WHAT THE EXERCISE ASKS. Copy out the entries below word for word, starting at the line containing "Go to Elements list settings" and ending at the line containing "(122, 1532)", both lines included.

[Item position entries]
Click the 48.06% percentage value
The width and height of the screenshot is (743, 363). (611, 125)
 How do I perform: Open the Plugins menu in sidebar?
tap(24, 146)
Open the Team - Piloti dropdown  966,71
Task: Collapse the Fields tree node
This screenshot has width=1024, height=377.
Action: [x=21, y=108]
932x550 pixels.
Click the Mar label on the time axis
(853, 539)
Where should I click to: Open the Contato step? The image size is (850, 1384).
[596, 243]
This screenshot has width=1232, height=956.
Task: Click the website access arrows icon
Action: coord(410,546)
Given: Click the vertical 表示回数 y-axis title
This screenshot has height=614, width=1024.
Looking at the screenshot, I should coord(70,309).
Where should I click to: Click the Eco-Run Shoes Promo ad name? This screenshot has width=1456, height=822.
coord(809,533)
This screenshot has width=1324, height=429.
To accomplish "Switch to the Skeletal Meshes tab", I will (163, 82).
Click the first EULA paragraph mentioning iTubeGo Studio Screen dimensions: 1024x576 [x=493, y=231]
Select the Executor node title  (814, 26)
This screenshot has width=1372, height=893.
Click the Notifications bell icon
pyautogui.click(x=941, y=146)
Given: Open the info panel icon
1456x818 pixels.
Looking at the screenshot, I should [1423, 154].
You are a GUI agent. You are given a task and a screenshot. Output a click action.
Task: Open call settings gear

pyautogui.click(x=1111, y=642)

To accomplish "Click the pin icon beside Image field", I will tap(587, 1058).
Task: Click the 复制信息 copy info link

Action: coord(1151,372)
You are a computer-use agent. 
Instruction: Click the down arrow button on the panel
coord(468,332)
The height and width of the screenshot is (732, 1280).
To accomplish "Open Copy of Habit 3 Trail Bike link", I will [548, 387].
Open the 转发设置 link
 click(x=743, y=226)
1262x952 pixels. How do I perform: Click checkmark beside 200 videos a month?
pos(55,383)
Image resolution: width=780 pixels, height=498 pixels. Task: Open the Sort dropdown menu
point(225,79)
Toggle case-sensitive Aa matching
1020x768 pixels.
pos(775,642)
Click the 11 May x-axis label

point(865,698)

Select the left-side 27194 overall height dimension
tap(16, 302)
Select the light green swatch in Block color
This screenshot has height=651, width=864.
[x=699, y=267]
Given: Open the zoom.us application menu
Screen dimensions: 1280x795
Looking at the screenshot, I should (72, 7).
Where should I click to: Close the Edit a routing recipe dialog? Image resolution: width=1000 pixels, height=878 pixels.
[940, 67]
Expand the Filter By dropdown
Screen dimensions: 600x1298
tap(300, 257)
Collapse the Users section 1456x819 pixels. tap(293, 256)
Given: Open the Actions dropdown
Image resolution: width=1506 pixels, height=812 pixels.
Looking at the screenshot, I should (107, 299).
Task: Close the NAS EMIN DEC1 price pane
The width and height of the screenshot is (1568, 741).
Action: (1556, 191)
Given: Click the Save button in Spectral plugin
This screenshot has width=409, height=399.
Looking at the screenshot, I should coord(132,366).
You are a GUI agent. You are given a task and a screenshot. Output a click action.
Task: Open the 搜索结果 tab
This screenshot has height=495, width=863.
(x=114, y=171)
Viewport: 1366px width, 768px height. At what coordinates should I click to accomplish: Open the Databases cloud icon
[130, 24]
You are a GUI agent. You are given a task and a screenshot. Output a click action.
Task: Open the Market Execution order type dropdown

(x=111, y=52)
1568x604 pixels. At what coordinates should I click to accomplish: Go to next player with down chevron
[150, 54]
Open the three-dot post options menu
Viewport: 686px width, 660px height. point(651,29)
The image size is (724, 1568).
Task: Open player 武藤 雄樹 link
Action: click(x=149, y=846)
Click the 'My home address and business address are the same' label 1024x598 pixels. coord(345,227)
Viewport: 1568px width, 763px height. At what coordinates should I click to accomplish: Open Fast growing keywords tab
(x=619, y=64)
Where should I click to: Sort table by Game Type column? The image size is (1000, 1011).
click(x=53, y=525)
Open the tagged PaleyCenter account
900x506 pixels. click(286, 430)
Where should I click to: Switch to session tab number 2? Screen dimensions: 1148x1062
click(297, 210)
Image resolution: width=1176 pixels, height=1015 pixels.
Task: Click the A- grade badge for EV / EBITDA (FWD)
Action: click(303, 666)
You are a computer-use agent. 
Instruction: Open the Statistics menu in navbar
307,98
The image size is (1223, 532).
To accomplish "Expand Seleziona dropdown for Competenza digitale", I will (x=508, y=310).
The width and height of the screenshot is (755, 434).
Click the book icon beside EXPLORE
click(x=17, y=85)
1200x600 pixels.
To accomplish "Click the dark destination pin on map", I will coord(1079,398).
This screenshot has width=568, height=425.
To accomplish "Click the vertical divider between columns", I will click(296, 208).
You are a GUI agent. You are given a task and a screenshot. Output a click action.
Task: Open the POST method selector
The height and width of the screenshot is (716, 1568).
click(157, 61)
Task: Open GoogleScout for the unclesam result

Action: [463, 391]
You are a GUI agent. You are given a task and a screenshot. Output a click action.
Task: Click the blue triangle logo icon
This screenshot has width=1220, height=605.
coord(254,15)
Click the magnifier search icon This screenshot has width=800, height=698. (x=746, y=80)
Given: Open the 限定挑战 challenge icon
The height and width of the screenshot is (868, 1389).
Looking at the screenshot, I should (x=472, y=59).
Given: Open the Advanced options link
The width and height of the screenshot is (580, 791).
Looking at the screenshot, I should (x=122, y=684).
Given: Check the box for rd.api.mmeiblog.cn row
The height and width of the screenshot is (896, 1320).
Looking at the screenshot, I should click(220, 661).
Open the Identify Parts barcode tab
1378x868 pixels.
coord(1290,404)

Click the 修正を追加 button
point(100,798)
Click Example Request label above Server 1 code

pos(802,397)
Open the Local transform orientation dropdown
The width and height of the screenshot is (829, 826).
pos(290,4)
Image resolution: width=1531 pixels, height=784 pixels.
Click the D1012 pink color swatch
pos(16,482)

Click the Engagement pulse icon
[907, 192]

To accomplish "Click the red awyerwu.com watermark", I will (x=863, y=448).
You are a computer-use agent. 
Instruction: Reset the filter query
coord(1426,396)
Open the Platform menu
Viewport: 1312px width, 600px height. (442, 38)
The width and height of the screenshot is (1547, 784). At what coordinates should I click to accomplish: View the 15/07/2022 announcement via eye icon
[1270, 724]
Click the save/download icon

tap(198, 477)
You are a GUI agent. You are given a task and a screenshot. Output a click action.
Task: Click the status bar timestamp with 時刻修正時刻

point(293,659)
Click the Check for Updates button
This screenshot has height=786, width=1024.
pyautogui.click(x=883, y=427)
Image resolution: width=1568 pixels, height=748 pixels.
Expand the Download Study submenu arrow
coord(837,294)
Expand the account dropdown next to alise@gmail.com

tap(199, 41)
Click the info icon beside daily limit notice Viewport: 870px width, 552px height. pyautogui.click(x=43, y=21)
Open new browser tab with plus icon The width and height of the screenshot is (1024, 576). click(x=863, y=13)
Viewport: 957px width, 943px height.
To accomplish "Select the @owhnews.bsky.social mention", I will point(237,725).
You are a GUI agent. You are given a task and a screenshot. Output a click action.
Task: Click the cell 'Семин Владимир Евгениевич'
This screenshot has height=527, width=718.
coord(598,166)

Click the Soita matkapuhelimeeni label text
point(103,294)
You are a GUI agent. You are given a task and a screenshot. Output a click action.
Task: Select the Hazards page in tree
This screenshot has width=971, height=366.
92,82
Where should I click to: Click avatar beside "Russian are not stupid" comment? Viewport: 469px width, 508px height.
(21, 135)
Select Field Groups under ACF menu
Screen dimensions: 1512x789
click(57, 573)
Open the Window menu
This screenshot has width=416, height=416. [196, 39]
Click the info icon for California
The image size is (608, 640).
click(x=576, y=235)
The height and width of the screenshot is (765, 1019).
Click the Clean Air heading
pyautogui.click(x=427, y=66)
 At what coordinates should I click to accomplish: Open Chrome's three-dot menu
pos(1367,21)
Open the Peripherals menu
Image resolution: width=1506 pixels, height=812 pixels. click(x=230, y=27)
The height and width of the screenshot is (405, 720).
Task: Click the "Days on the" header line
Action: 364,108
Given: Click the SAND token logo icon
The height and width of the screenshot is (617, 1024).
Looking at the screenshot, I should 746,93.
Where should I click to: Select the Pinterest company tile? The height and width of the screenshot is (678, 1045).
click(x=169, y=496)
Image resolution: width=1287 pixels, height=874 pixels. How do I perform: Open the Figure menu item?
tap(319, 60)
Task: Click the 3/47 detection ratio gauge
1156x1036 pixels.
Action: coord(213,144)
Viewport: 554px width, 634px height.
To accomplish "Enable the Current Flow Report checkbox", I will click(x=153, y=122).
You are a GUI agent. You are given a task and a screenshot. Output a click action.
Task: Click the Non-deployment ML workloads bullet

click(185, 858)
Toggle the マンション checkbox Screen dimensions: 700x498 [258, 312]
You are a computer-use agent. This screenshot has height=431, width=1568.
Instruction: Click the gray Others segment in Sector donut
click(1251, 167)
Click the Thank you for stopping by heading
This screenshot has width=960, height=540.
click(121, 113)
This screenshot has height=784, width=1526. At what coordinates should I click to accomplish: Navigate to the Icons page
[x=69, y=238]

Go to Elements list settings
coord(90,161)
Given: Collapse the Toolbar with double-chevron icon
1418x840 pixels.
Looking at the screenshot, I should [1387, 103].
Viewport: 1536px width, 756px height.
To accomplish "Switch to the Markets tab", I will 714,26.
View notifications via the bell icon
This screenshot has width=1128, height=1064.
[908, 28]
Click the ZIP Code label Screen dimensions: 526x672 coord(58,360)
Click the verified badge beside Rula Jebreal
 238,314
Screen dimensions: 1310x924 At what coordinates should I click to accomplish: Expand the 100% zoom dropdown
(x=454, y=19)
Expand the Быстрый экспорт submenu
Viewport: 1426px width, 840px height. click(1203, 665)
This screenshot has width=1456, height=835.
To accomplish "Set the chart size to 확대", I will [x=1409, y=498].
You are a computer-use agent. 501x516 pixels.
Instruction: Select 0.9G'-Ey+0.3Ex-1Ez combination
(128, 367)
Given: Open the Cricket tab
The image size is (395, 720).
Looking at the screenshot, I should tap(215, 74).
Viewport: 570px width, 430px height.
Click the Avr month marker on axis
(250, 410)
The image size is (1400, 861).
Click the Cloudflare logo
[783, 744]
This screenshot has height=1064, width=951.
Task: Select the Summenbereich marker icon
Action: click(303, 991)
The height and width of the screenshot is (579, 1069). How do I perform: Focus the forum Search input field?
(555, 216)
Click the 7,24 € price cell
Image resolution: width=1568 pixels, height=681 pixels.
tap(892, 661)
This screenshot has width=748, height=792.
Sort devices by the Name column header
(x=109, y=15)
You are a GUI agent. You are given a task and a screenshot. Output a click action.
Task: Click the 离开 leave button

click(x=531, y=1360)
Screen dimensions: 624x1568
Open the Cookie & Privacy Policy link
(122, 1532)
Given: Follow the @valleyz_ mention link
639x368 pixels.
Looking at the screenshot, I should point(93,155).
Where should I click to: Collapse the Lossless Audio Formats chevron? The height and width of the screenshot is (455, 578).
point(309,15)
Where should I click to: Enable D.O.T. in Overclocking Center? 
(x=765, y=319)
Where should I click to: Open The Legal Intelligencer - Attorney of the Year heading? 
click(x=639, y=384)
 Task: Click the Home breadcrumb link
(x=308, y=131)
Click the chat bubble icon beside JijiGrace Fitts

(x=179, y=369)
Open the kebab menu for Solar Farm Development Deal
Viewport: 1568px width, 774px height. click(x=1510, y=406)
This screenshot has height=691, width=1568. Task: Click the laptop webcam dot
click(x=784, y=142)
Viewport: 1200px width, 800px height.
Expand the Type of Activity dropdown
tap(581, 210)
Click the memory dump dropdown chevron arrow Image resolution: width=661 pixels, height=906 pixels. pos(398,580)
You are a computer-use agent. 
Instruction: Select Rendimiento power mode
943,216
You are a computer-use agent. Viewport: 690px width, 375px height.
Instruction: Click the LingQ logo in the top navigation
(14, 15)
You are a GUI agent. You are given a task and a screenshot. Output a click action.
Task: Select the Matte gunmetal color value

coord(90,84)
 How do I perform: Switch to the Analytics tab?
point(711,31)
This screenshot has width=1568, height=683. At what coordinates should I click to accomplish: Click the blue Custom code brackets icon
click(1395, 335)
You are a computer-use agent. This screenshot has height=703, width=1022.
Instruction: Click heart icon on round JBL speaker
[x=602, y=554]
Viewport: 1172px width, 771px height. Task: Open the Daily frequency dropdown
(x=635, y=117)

SOLUTION FOR THIS EXERCISE.
Go to Elements list settings
coord(90,161)
Given: Collapse the Toolbar with double-chevron icon
1418x840 pixels.
Looking at the screenshot, I should [1387, 103].
Viewport: 1536px width, 756px height.
To accomplish "Switch to the Markets tab", I will 714,26.
View notifications via the bell icon
This screenshot has width=1128, height=1064.
[908, 28]
Click the ZIP Code label Screen dimensions: 526x672 coord(58,360)
Click the verified badge beside Rula Jebreal
 238,314
Screen dimensions: 1310x924 At what coordinates should I click to accomplish: Expand the 100% zoom dropdown
(x=454, y=19)
Expand the Быстрый экспорт submenu
Viewport: 1426px width, 840px height. click(1203, 665)
This screenshot has width=1456, height=835.
To accomplish "Set the chart size to 확대", I will [x=1409, y=498].
You are a computer-use agent. 501x516 pixels.
Instruction: Select 0.9G'-Ey+0.3Ex-1Ez combination
(128, 367)
Given: Open the Cricket tab
The image size is (395, 720).
Looking at the screenshot, I should tap(215, 74).
Viewport: 570px width, 430px height.
Click the Avr month marker on axis
(250, 410)
The image size is (1400, 861).
Click the Cloudflare logo
[783, 744]
This screenshot has height=1064, width=951.
Task: Select the Summenbereich marker icon
Action: click(303, 991)
The height and width of the screenshot is (579, 1069). How do I perform: Focus the forum Search input field?
(555, 216)
Click the 7,24 € price cell
Image resolution: width=1568 pixels, height=681 pixels.
tap(892, 661)
This screenshot has width=748, height=792.
Sort devices by the Name column header
(x=109, y=15)
You are a GUI agent. You are given a task and a screenshot. Output a click action.
Task: Click the 离开 leave button

click(x=531, y=1360)
Screen dimensions: 624x1568
Open the Cookie & Privacy Policy link
(122, 1532)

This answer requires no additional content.